I Flaccovio hanno donato oltre 600 volumi per la creazione uno spazio in centro storico: qui si viaggia indietro a un tempo passato per sempre tra immagini e racconti

Giusi Lombardo
Cercatrice di monumenti
  • 28 marzo 2019

Gli editori Arnoldo e Alberto Mondadori con Fausto Flaccovio sulla soglia della libreria in via Ruggero Settimo

Al piano terra del Liceo classico Vittorio Emanuele che si trova in via Simone di Bologna (accanto alla Cattedrale) è stato creato, con accesso da piazza Sett'Angeli, lo Spazio Flaccovio del Liceo Vittorio Emanuele.

La famiglia Flaccovio, dal suo archivio privato, ha donato per questo progetto oltre 600 volumi con l'intento di ottimizzare, esponendolo nelle aule ampie e luminose del liceo, un bene culturale che fa parte della nostra città.

Il percorso, guidato dal delizioso garbo degli studenti del liceo che hanno aderito al progetto, si apre con la riproduzione dell'immagine della prima sede storica della libreria Flaccovio in via Ruggero Settimo, 37 e le sorprese non mancano.

La mostra percorre un itinerario che copre 75 anni di attività di questa impresa familiare per tre generazioni, a cominciare dal fondatore Salvatore Fausto Flaccovio. Sono esposte le più importanti riviste edite nel tempo, come "Chiarezza", "Collage" o "Fasis".

+---+

▶ [Elenco dei compiti]:
1. Elenca tutte le riviste nominate nel testo sullo Spazio Flaccovio.
2. Prosegui il testo sullo Spazio Flaccovio dopo la sua ultima frase.
Le righe riportate dopo il testo provengono da un'altra fonte.

▶ [Materiale fornito]:

+---+

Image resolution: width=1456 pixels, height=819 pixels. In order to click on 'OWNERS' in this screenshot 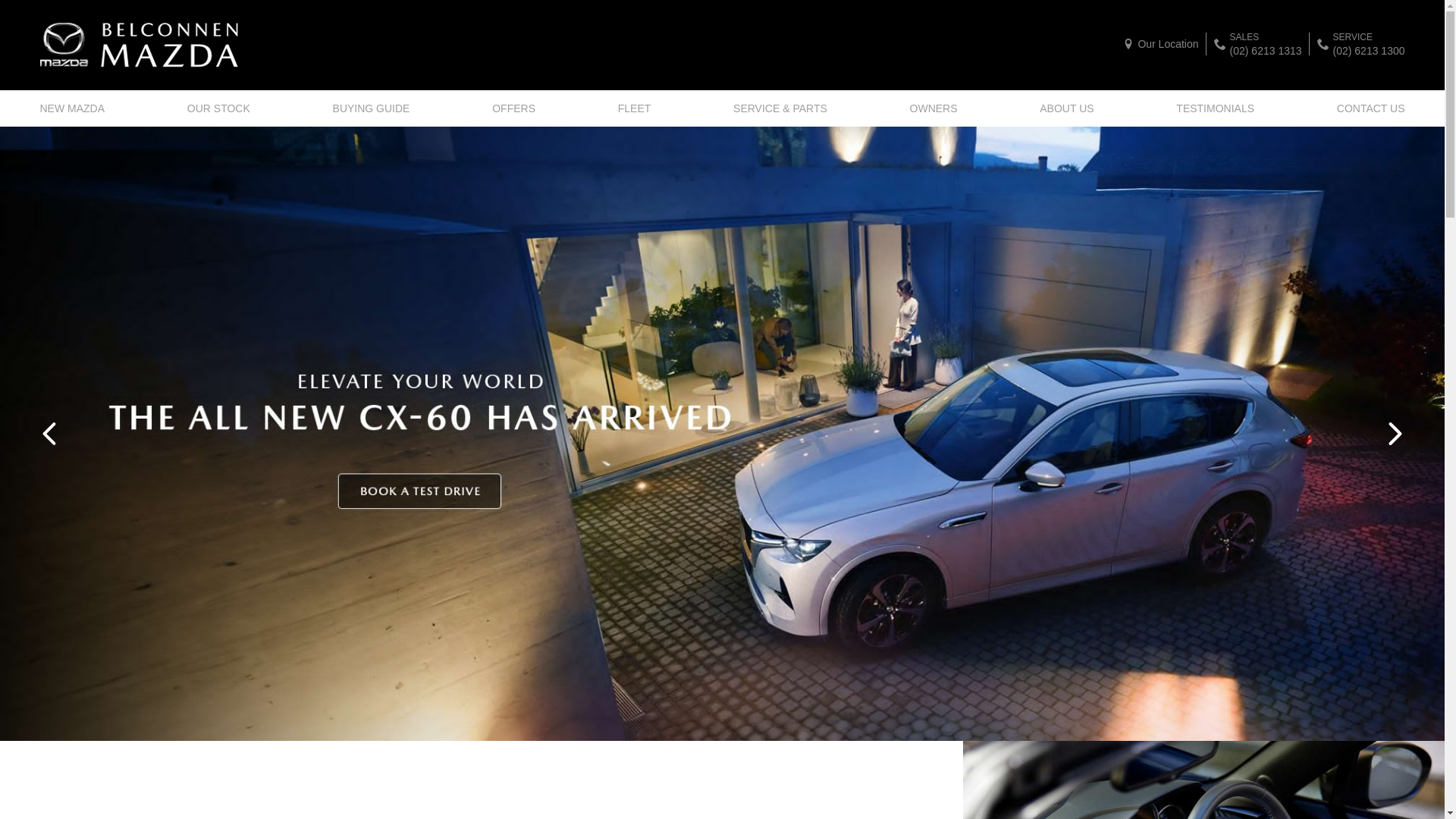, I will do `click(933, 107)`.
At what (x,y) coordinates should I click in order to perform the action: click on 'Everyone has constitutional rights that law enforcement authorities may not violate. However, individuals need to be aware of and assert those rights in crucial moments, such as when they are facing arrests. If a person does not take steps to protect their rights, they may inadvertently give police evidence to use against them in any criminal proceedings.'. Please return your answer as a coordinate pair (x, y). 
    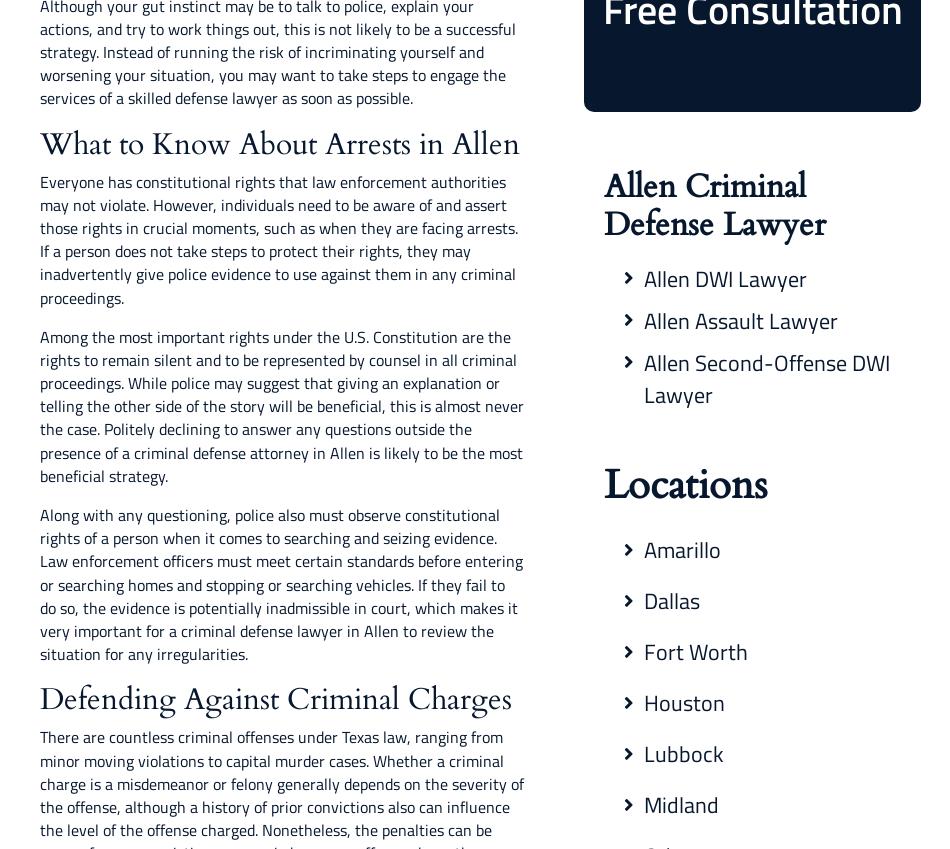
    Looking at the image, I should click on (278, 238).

+---+

▶ [Risposte per compito]:
1. "Chiarezza", "Collage", "Fasis"

2.
Si possono ammirare appunti, lettere e foto d'epoca e una lettera anonima (che si ritiene possa essere stata scritta da Salvatore Giuliano) con tanto di busta indirizzata alla casa editrice contenente l'intimazione di smettere di pubblicare articoli contro i Separatisti, con la successiva replica del giornale.

Su uno dei tavoli risalta una rosa rossa, simbolo di Fausto Flaccovio. Si racconta che egli ebbe pietà di un soldato tedesco ucciso durante una parata, spogliato delle sue vesti e lasciato in strada.

Egli lo coprì e pose una rosa sul suo cadavere. Un fioraio che assistette a quel gesto da quel giorno gli fece quotidiano dono di una rosa.

Creò degli spazi di lettura per bambini dando la possibilità alle mamme di impegnarsi meglio nelle loro faccende. I libri venivano anche dati in prestito e molti non ritornavano al mittente.

Ma lui non se ne lagnava, purché tutti e specialmente i giovani si appassionassero alla lettura. Quando un uomo fu sorpreso a rubare uno dei suoi libri, egli lo lasciò libero di andar via tenendosi il libro. "Oggi ruba e domani magari viene per comprare". Questa la famosa frase da lui proferita in quel momento che, da tragico, si trasformò in un atto di grande generosità umana e culturale.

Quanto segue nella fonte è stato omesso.